> **What to work on**: Take the data below and copy exactly the lines starting at the one with "GET MEGA LINKS NOW (55, 1396)" and finishing at the one with "Australia (11, 1312)", both included.

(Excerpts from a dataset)
■ ■ ■ ■ ■ ■ ■
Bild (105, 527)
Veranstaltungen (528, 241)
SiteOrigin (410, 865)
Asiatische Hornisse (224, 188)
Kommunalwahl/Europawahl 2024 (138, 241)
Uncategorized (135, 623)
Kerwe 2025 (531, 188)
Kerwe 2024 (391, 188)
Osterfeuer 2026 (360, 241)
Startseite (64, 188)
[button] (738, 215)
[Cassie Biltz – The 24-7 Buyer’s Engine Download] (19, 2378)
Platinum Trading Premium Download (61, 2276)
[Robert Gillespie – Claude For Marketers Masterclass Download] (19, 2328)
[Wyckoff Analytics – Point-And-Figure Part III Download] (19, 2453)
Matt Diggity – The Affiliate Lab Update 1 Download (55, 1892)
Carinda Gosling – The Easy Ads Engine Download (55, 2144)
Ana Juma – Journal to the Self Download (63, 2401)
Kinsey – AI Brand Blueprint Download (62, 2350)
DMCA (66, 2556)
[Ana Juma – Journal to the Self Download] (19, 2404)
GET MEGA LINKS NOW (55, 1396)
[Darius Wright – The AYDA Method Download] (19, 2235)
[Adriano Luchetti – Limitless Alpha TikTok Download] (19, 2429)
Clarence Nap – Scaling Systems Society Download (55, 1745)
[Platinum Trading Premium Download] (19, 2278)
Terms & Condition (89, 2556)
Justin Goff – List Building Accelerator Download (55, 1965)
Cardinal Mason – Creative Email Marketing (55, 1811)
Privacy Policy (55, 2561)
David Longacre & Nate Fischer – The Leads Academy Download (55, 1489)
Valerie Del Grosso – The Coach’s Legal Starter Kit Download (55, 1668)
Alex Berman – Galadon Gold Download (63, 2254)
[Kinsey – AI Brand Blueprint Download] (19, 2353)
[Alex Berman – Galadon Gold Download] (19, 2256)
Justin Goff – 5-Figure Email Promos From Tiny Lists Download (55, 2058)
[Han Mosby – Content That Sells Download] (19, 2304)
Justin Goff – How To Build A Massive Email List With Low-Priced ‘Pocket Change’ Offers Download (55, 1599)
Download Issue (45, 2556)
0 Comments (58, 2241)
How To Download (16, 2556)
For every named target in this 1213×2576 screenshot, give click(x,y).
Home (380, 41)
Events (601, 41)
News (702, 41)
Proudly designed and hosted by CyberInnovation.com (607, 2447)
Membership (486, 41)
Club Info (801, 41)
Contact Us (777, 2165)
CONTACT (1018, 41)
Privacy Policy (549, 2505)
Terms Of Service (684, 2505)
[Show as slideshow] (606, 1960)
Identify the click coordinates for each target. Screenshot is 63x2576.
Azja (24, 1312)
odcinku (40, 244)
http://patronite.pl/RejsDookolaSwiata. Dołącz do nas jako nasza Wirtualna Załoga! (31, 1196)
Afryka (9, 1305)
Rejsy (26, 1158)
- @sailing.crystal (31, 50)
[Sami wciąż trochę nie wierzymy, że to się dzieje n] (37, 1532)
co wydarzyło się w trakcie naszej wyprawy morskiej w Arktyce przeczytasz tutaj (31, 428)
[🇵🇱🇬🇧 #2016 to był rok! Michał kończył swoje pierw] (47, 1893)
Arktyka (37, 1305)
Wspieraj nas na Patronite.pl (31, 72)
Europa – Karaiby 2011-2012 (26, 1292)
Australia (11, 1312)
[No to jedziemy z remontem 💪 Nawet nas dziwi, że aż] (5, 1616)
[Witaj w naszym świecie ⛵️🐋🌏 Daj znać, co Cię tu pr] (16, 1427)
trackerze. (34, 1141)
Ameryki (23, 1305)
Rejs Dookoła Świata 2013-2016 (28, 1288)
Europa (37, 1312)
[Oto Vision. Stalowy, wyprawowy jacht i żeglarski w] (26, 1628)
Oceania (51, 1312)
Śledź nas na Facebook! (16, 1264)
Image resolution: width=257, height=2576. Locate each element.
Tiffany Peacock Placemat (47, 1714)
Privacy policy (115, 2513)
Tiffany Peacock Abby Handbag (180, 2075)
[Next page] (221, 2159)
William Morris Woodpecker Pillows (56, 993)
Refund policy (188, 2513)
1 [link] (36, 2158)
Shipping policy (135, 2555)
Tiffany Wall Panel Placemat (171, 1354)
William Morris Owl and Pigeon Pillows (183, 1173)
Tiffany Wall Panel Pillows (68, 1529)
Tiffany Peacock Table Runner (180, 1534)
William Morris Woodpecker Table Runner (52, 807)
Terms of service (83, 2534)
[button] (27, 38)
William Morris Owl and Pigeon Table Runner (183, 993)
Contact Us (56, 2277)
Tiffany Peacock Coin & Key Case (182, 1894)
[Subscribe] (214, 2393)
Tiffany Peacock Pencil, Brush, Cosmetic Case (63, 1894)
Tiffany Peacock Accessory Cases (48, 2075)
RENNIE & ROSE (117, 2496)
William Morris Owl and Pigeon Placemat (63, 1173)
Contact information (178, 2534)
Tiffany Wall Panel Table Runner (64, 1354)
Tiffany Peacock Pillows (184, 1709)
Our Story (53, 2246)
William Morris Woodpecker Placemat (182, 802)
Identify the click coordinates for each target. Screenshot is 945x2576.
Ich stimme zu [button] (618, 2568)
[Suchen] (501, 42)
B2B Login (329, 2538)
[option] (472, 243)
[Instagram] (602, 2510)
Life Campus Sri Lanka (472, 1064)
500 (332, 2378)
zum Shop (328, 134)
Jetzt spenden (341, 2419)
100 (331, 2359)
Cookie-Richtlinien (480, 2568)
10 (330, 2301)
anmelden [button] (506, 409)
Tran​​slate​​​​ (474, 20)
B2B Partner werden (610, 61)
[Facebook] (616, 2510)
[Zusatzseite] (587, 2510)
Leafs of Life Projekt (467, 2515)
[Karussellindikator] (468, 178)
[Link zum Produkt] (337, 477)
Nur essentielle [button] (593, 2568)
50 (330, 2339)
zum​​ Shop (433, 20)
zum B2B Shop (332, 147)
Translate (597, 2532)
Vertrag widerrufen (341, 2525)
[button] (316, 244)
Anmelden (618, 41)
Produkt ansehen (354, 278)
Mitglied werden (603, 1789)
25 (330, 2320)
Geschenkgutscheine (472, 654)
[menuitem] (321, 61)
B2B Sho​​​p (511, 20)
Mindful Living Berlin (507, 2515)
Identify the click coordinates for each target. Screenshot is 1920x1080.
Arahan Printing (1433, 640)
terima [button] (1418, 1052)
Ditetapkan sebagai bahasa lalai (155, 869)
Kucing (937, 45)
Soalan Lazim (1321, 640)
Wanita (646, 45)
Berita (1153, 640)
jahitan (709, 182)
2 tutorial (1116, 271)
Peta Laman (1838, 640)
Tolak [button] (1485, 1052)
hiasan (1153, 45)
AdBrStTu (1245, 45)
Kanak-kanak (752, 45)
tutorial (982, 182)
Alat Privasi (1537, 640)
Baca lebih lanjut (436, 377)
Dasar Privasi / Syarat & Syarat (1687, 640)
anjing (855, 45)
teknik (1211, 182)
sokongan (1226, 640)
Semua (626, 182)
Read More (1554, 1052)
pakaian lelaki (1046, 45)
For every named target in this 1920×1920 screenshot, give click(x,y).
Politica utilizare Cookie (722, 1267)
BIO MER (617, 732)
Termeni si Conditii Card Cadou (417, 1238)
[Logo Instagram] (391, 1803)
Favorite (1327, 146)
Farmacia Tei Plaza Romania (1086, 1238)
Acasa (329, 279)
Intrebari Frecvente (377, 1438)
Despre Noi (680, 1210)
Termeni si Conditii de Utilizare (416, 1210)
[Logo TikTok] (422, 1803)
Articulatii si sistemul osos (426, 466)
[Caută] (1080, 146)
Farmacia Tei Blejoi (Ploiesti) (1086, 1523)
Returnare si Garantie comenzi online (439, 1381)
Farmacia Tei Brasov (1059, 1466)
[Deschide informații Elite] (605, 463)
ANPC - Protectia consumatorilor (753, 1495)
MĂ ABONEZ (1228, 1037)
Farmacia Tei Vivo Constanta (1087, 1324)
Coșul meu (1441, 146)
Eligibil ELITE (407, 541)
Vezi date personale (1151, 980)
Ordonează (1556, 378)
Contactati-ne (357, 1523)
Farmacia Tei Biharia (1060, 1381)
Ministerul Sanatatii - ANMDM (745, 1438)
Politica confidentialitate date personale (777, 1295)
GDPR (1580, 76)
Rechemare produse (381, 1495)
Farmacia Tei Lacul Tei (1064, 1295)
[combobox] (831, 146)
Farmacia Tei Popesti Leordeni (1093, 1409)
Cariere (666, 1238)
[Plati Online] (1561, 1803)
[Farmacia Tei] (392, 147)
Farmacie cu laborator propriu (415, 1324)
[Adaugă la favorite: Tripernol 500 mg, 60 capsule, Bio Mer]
■ ■ ■ ■ ■ ■ ■
> **Answer**:
GET MEGA LINKS NOW (55, 1396)
[Darius Wright – The AYDA Method Download] (19, 2235)
[Adriano Luchetti – Limitless Alpha TikTok Download] (19, 2429)
Clarence Nap – Scaling Systems Society Download (55, 1745)
[Platinum Trading Premium Download] (19, 2278)
Terms & Condition (89, 2556)
Justin Goff – List Building Accelerator Download (55, 1965)
Cardinal Mason – Creative Email Marketing (55, 1811)
Privacy Policy (55, 2561)
David Longacre & Nate Fischer – The Leads Academy Download (55, 1489)
Valerie Del Grosso – The Coach’s Legal Starter Kit Download (55, 1668)
Alex Berman – Galadon Gold Download (63, 2254)
[Kinsey – AI Brand Blueprint Download] (19, 2353)
[Alex Berman – Galadon Gold Download] (19, 2256)
Justin Goff – 5-Figure Email Promos From Tiny Lists Download (55, 2058)
[Han Mosby – Content That Sells Download] (19, 2304)
Justin Goff – How To Build A Massive Email List With Low-Priced ‘Pocket Change’ Offers Download (55, 1599)
Download Issue (45, 2556)
0 Comments (58, 2241)
How To Download (16, 2556)
For every named target in this 1213×2576 screenshot, give click(x,y).
Home (380, 41)
Events (601, 41)
News (702, 41)
Proudly designed and hosted by CyberInnovation.com (607, 2447)
Membership (486, 41)
Club Info (801, 41)
Contact Us (777, 2165)
CONTACT (1018, 41)
Privacy Policy (549, 2505)
Terms Of Service (684, 2505)
[Show as slideshow] (606, 1960)
Identify the click coordinates for each target. Screenshot is 63x2576.
Azja (24, 1312)
odcinku (40, 244)
http://patronite.pl/RejsDookolaSwiata. Dołącz do nas jako nasza Wirtualna Załoga! (31, 1196)
Afryka (9, 1305)
Rejsy (26, 1158)
- @sailing.crystal (31, 50)
[Sami wciąż trochę nie wierzymy, że to się dzieje n] (37, 1532)
co wydarzyło się w trakcie naszej wyprawy morskiej w Arktyce przeczytasz tutaj (31, 428)
[🇵🇱🇬🇧 #2016 to był rok! Michał kończył swoje pierw] (47, 1893)
Arktyka (37, 1305)
Wspieraj nas na Patronite.pl (31, 72)
Europa – Karaiby 2011-2012 (26, 1292)
Australia (11, 1312)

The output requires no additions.